### EXERCISES
1. Print the section of the breast cancer diagnosis text that runs from "Keywords: [Support Vector" down to "breast cancer diagnosis.".
2. Answer these questions from the breast cancer diagnosis text:
(a) What does the abbreviation RFE stand for?
(b) Which clustering algorithm is paired with the SVM classifier in SVM-KMEANS?
(c) Which keyword sits between "K-means Clustering" and "feature selection"?
3. Go on with the breast cancer diagnosis text from its last sentence.

### EXTRACT TO READ
A Comparison between Support Vector Machine based on Kmeans Clustering (SVM-Kmeans) and Support Vector Machine based on Recursive Feature Elimination (SVM-RFE) for Breast Cancer Diagnosis

Keywords: [Support Vector Machine (SVM)], [Recursive Feature Elimination(RFE)], [K-means Clustering] , [Chi-square] , [feature selection] , [Breast Cancer Diagnosis]


In this work, we emulate an architecture that combines the SVM classifier with the Kmeans clustering algorithm (SVM-KMEANS) and the method that uses SVM with Recursive Features Elimination (SVM-RFE), for breast cancer diagnosis.

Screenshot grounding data
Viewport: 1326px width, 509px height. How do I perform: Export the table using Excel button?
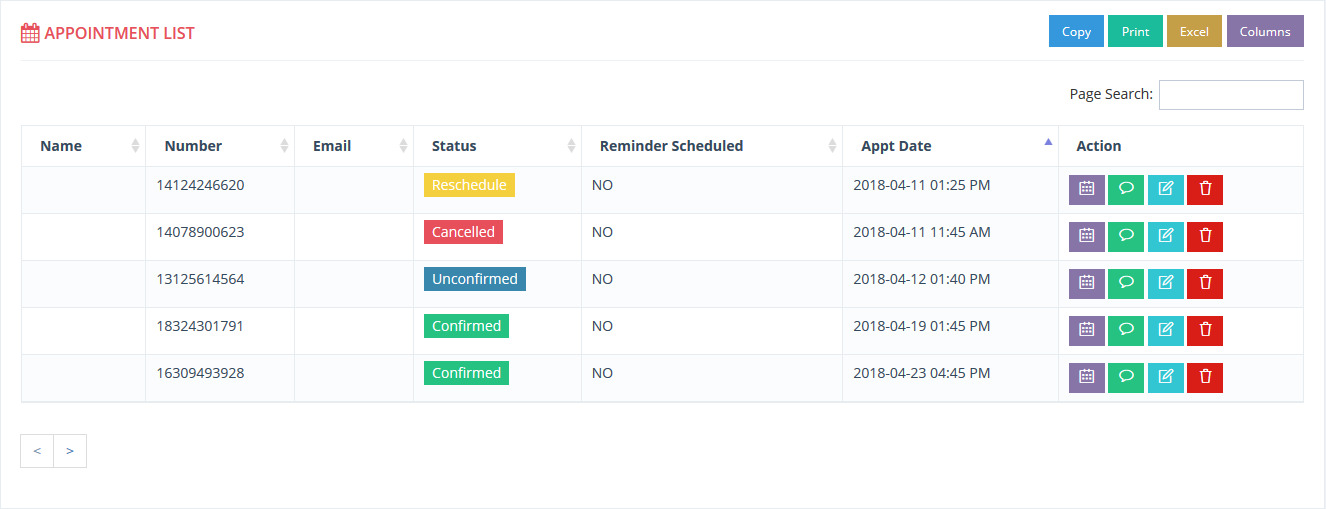1194,31
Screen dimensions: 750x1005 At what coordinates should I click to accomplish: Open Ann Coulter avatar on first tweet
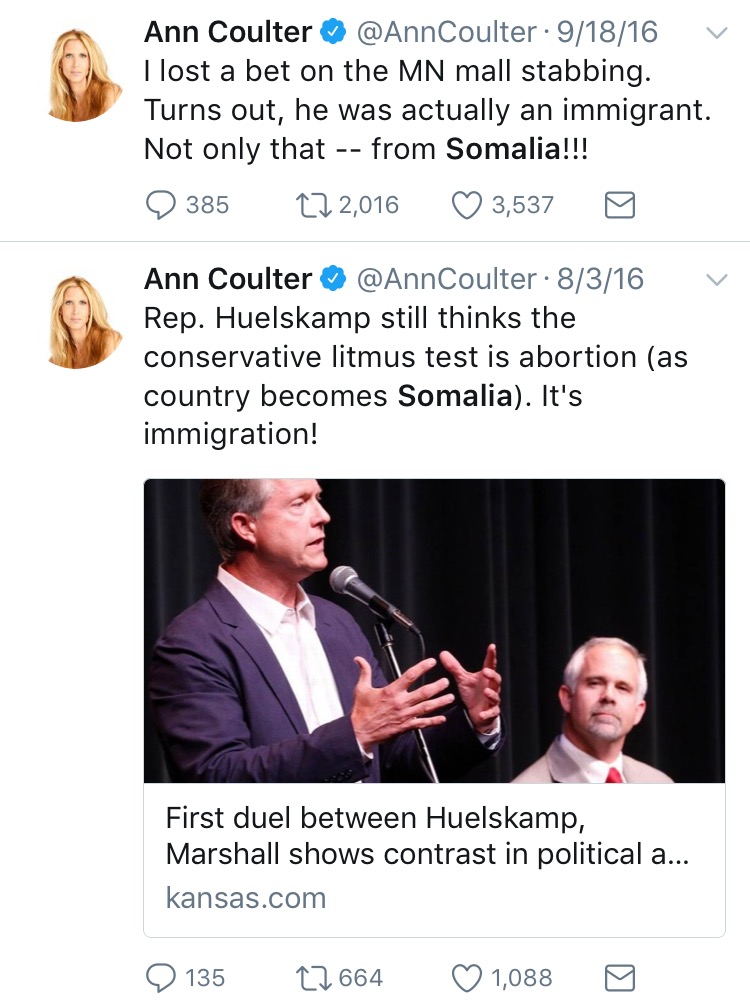tap(83, 75)
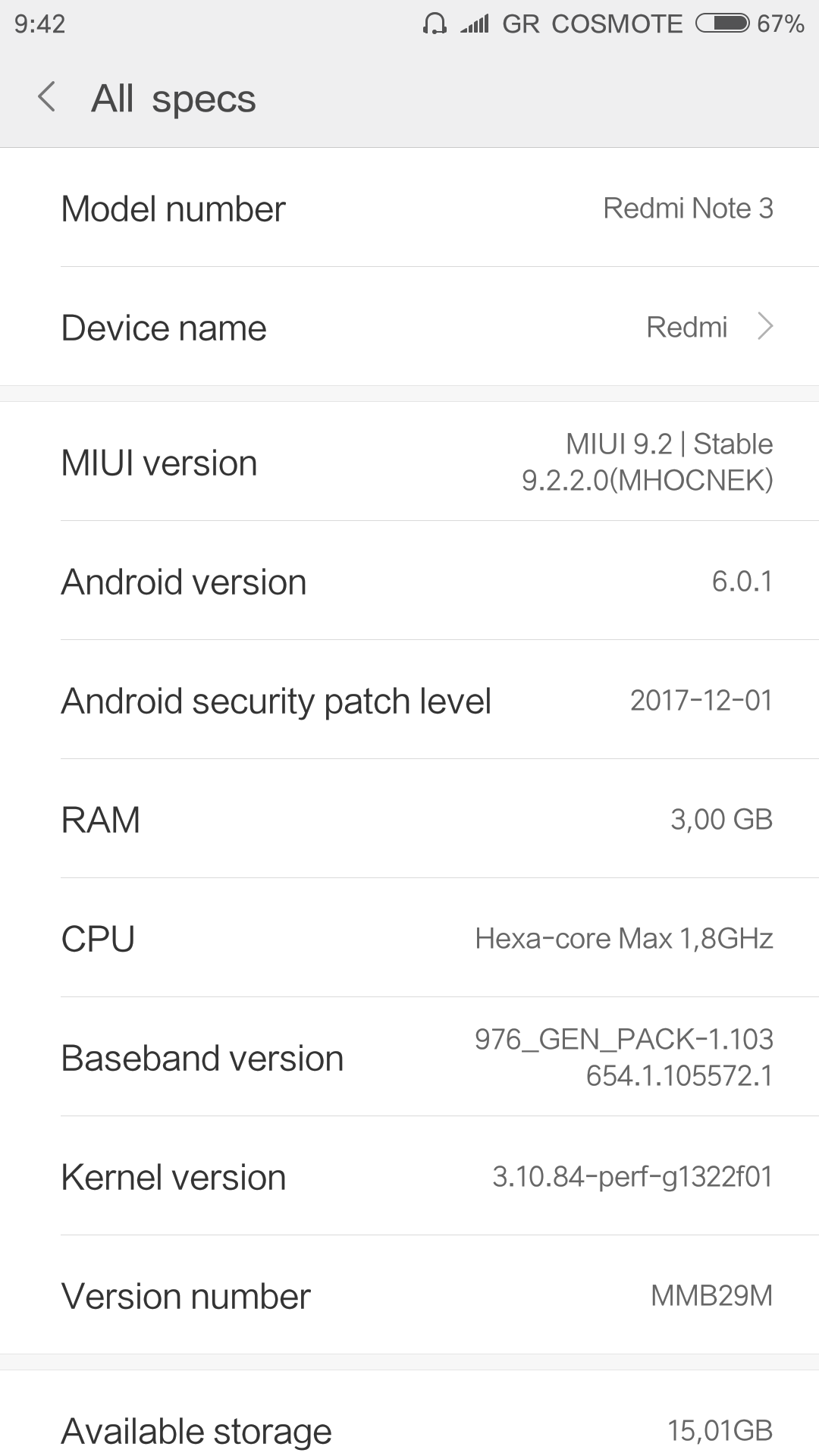
Task: Tap the CPU row
Action: [410, 938]
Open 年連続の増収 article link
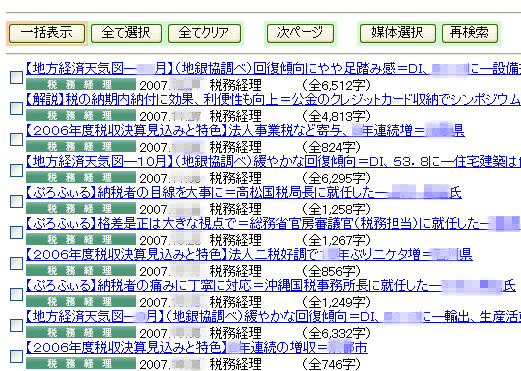The image size is (521, 371). click(197, 348)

### OUTPUTS BY TASK
1.
Keywords: [Support Vector Machine (SVM)], [Recursive Feature Elimination(RFE)], [K-means Clustering] , [Chi-square] , [feature selection] , [Breast Cancer Diagnosis]


In this work, we emulate an architecture that combines the SVM classifier with the Kmeans clustering algorithm (SVM-KMEANS) and the method that uses SVM with Recursive Features Elimination (SVM-RFE), for breast cancer diagnosis.

2.
(a) Recursive Feature Elimination
(b) The Kmeans (K-means) clustering algorithm
(c) Chi-square

3.
Both works were compared to assess the accuracy, taking two datasets for breast cancer: Breast Cancer Wisconsin Diagnostic dataset (WDBC), and Wisconsin Prognosis Breast Cancer (WPBC), obtained from UCI machine learning repository.

Taking into account only the WDBC dataset, it is observed that the method SVM-KMEANS, reaches the maximum level of accuracy (98.25%) with only 4 best features, while the method SVM-RFE reaches the same level of accuracy with 30 features. It is concluded that the SVM-KMEANS method is better than the SVM-RFE method.